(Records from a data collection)

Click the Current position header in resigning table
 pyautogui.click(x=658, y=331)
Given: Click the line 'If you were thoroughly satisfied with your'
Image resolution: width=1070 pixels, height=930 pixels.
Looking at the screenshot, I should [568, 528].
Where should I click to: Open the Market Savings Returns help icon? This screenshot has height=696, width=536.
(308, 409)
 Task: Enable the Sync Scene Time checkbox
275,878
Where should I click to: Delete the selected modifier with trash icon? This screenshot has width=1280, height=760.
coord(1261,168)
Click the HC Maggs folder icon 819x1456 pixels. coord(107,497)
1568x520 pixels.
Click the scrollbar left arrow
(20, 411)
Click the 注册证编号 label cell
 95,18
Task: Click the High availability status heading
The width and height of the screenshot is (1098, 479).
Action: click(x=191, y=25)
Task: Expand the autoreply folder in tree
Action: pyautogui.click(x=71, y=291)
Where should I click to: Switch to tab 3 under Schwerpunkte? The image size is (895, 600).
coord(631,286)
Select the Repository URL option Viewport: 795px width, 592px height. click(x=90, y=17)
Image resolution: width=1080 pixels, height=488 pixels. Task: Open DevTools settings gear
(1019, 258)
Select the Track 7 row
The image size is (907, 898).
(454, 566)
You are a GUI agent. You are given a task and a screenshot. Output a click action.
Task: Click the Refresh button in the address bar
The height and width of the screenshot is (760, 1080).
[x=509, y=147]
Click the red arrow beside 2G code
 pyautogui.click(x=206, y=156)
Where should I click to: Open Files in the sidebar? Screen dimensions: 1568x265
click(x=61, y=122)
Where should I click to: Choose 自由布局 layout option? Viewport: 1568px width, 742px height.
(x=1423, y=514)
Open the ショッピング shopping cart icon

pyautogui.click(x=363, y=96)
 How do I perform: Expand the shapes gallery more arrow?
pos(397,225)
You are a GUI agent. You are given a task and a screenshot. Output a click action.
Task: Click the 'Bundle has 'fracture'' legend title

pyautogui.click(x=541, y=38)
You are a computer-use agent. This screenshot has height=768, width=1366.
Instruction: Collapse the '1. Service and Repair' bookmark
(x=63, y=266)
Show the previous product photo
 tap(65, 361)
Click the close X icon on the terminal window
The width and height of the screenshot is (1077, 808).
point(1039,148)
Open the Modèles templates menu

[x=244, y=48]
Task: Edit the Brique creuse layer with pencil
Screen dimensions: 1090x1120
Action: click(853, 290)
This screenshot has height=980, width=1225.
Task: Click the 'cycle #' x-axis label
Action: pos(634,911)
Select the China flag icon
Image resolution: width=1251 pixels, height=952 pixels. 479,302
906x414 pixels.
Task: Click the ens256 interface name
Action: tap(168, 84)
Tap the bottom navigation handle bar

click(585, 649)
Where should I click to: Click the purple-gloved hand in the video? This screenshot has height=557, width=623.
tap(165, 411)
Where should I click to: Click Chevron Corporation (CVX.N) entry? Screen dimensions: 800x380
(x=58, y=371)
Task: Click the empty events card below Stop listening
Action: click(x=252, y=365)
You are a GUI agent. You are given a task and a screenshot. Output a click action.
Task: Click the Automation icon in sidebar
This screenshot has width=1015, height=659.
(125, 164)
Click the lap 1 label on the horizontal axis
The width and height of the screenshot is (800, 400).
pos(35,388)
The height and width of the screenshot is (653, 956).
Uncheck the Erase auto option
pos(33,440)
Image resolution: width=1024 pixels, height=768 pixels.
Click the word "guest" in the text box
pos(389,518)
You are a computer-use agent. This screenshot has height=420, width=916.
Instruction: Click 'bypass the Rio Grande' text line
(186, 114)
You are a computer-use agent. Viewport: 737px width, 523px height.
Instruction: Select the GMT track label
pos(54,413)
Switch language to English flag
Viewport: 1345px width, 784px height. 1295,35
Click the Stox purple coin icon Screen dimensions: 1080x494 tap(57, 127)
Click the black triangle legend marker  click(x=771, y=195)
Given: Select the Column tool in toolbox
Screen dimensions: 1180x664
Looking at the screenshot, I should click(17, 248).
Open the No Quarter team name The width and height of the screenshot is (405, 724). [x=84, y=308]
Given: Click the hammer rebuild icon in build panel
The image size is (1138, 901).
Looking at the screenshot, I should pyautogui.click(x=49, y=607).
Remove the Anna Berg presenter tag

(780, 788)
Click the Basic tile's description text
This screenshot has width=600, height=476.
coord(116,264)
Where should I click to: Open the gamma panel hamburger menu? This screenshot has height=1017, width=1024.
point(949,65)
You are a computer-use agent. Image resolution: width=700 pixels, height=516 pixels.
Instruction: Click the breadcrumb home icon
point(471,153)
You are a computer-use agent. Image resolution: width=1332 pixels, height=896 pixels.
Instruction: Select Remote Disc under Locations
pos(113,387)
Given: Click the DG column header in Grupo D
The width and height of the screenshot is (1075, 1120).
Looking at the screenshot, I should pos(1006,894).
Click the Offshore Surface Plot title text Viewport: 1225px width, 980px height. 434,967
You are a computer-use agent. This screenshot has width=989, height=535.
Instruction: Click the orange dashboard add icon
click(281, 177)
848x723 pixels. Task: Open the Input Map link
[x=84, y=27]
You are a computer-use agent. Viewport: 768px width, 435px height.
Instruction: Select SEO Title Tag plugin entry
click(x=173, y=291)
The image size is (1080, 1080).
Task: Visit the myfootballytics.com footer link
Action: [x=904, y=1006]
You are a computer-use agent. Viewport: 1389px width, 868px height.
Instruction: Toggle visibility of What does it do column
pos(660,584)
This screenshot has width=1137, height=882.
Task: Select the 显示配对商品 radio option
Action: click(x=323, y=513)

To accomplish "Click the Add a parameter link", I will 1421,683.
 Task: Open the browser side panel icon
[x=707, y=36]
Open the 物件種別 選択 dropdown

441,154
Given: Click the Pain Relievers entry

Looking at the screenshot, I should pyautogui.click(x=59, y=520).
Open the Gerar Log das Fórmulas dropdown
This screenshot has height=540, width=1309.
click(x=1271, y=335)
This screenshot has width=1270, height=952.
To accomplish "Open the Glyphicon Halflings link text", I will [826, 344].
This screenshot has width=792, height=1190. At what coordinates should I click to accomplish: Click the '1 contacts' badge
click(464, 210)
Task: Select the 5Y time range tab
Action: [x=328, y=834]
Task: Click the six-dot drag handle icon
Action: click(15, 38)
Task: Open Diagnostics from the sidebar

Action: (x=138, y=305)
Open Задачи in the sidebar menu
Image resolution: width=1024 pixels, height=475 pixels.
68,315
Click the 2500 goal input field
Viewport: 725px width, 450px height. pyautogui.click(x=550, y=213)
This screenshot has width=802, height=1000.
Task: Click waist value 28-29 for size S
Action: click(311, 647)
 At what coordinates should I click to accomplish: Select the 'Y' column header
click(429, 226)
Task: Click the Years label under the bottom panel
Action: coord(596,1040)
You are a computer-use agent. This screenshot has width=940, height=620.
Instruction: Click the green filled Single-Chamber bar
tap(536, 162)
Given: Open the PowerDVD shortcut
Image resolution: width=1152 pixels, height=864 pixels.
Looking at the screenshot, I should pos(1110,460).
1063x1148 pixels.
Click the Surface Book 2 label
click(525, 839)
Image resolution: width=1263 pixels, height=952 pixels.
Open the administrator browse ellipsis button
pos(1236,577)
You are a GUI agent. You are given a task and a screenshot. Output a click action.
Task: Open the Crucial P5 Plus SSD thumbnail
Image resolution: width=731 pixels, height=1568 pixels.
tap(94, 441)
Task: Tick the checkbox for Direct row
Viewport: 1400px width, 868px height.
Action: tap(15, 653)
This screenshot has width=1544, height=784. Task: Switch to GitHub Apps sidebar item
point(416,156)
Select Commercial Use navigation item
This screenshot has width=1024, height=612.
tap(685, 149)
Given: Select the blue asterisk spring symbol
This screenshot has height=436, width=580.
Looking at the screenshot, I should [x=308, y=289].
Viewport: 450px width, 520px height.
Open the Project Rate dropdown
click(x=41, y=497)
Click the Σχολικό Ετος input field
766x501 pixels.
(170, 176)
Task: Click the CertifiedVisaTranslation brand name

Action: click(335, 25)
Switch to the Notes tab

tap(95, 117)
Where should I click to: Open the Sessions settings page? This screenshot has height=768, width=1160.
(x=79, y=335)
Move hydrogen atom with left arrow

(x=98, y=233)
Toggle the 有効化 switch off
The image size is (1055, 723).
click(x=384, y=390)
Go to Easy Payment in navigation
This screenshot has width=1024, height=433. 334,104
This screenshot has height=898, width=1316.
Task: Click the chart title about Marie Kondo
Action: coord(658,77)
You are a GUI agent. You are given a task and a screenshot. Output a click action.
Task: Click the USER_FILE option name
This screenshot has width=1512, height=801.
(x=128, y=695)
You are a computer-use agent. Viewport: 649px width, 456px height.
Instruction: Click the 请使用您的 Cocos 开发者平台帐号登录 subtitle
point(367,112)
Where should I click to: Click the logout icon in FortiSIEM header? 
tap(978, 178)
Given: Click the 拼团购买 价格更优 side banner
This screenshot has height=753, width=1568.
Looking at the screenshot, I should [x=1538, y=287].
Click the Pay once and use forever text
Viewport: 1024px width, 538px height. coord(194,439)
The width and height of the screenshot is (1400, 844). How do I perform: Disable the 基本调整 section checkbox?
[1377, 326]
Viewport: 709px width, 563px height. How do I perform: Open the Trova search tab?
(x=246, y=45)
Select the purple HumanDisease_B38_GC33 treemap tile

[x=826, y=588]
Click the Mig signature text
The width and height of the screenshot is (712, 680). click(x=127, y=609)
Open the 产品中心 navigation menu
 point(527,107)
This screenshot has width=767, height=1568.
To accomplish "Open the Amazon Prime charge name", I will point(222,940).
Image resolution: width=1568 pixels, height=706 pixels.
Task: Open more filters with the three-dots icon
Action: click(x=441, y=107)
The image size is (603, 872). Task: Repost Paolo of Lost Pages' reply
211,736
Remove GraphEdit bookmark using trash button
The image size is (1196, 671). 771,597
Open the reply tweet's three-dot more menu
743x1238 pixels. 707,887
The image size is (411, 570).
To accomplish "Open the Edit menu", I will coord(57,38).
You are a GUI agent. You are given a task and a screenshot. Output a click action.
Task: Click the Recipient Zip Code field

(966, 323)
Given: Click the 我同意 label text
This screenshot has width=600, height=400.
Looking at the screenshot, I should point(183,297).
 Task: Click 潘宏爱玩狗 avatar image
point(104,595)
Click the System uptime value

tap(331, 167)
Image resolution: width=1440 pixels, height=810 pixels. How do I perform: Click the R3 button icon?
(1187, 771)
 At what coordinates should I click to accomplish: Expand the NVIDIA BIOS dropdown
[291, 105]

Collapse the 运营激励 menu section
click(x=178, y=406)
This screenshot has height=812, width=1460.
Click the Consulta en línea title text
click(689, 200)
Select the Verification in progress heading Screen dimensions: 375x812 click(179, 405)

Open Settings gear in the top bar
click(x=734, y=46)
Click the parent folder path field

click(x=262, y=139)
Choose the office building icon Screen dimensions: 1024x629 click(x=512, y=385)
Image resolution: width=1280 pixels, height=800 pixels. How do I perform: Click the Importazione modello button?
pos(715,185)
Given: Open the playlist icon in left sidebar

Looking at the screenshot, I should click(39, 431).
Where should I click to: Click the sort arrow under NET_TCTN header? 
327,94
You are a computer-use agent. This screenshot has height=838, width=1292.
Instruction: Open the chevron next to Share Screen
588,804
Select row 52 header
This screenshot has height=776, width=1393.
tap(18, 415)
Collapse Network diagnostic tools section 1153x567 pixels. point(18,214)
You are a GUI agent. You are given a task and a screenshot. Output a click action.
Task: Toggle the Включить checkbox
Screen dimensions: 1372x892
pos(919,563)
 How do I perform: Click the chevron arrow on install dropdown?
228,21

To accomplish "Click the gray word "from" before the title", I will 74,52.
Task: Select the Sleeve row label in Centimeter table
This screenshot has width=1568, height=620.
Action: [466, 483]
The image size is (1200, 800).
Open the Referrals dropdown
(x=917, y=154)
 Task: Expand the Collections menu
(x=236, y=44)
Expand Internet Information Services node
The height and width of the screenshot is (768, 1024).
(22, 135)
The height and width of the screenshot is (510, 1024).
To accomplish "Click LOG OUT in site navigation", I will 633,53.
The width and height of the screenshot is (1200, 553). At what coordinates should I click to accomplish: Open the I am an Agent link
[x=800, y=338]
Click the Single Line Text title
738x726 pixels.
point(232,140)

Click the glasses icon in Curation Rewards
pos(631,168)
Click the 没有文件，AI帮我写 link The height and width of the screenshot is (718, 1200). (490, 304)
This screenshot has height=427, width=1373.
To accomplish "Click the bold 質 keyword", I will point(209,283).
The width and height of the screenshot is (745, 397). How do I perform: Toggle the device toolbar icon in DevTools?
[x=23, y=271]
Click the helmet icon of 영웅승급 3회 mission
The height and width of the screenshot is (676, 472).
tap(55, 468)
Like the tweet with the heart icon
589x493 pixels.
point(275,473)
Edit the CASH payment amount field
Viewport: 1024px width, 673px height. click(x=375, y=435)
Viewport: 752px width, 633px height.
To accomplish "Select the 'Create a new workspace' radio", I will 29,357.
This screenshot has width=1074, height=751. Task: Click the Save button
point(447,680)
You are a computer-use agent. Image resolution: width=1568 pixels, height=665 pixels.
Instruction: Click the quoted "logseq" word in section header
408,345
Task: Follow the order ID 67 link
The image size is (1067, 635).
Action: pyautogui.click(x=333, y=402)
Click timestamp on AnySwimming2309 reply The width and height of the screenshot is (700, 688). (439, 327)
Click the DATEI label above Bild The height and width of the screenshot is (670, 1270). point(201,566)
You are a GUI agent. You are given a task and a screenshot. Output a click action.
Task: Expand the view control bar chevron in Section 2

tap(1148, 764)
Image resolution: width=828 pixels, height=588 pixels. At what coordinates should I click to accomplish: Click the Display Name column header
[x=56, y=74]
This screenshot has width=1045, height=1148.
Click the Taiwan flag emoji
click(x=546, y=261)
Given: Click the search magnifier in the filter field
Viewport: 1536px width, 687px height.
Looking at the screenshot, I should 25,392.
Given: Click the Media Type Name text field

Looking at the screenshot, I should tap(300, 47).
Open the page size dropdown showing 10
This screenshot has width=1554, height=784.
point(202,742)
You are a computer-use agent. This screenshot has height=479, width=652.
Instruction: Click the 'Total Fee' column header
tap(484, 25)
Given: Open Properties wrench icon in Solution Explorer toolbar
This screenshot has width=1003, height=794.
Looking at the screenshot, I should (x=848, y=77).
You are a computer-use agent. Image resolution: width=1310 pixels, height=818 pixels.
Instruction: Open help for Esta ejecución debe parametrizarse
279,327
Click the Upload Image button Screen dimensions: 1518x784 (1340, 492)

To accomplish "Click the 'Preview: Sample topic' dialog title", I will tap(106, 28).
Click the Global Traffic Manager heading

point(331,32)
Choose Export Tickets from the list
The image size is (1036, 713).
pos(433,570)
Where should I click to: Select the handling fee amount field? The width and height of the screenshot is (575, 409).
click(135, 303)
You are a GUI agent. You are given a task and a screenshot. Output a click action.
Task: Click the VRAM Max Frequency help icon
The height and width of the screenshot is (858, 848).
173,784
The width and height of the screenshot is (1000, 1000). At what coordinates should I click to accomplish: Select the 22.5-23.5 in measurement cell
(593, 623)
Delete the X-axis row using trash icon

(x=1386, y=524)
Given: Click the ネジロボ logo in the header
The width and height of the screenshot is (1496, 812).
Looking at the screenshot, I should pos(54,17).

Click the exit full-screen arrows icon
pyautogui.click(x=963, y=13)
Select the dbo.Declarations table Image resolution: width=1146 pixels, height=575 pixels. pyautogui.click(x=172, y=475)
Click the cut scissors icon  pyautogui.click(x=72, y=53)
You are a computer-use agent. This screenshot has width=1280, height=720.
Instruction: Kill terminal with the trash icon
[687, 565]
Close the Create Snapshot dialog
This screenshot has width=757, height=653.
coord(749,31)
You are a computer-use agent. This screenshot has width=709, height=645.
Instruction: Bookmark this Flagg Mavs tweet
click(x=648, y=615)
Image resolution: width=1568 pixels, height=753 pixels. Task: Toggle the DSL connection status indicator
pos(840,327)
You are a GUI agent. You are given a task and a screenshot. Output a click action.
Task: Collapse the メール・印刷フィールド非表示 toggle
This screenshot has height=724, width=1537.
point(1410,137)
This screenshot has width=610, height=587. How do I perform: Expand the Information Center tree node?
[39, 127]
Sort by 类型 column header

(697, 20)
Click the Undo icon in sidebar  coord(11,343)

= What is required =
For this exercise, gather every line of the data that contains the word "Create".

= Written answer =
To accomplish "Select the 'Create a new workspace' radio", I will 29,357.
Close the Create Snapshot dialog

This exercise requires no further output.